Graduated
Being “good” might be more important than saving the world?
Eric Zhang•June 15, 2023
I wrote School, Home a few months ago, and it’s one of the more popular things I’ve shared. Some people understand the message I intended to convey, but like all honest writing, it reveals more about the author than I understand myself.
People told me that they recognize me from it. Typically I’m noticed by strangers for my technical work, but this is different. I see that look in your eyes, that warmth and sympathy, and I feel like you’d be the kind of person I would take a walk with and smile at, on a chilly Sunday afternoon. Being transparent might have sparked some human connection. I only wish my technical work could tend to spark the same warmth in others, rather than feelings like jealousy or self-doubt.
Something an animator mentioned to me is that different creative media have built-in emotional tendencies. Sand animation appears fluid, magical, melancholic. Clay stop-motion feels more quirky and whimsical; pixilation is playfully surreal; and cut-outs are imaginative. What does technology instill in others?
The giants tell us that technology will save the world. Saving the world is sterile. It manifests in cash earnings, investments, systems and institutions and numbers. The technologist’s desire for mathematical perfection is rooted in believing that we’re creating the best tool for the most people. That does make me happy, and I’m really proud of the tech I’m able to create, as well as its breadth from systems to interaction design work. But increasingly I remind myself that behind every artifact is a group of humans. Humans matter, or something like that?

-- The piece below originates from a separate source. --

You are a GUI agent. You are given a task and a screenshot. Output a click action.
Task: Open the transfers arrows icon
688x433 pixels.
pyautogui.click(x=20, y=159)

Anyway, I graduated a few weeks ago from Harvard. (In 3.5 years, with bachelor’s and master’s degrees, and highest honors.) My classmates have shared touching “awesome things I’ve done, what I’m up to next…” updates about their careers. I would do that too, except I haven’t taken a relevant computer science class at school for almost 2 years now, so graduating doesn’t really affect my work or career! But I’ve studied other fields and met people I trust, so here’s a short note.
You know, despite my track record, I barely wrote any code during this last term at school (4 months). This let me do some new things: studying photography, playing music for thousands of people in an electropop Broadway musical, meeting strangers on the street, capturing warmth in others, biking, learning about neuroaesthetics and linguistics, hanging out in MIT nanotech lab, teaching friends Galois theory, performing classical music, experiencing the most beautiful chamber music performance I’ve ever heard, and writing a hundred-page thesis. I’m happy, despite not having time to write code, and that’s really wonderful!
It’s those people who I run into and feel happy to see that give life color, rather than the smartest, funniest, most attractive, most charismatic or creative, most “likely to be important” individuals. So when people ask me what I look for in friends, I no longer tell them that I’m looking for any particular qualities. I just want to be around kind, ordinary humans, and that’s enough? People are good.
Being more centered on people also affects how I approach my work. When stuff like the recent Reddit protest happens, I’m reminded of how the world is small, fragile, and imperfectly human. Maybe I can hope do better someday.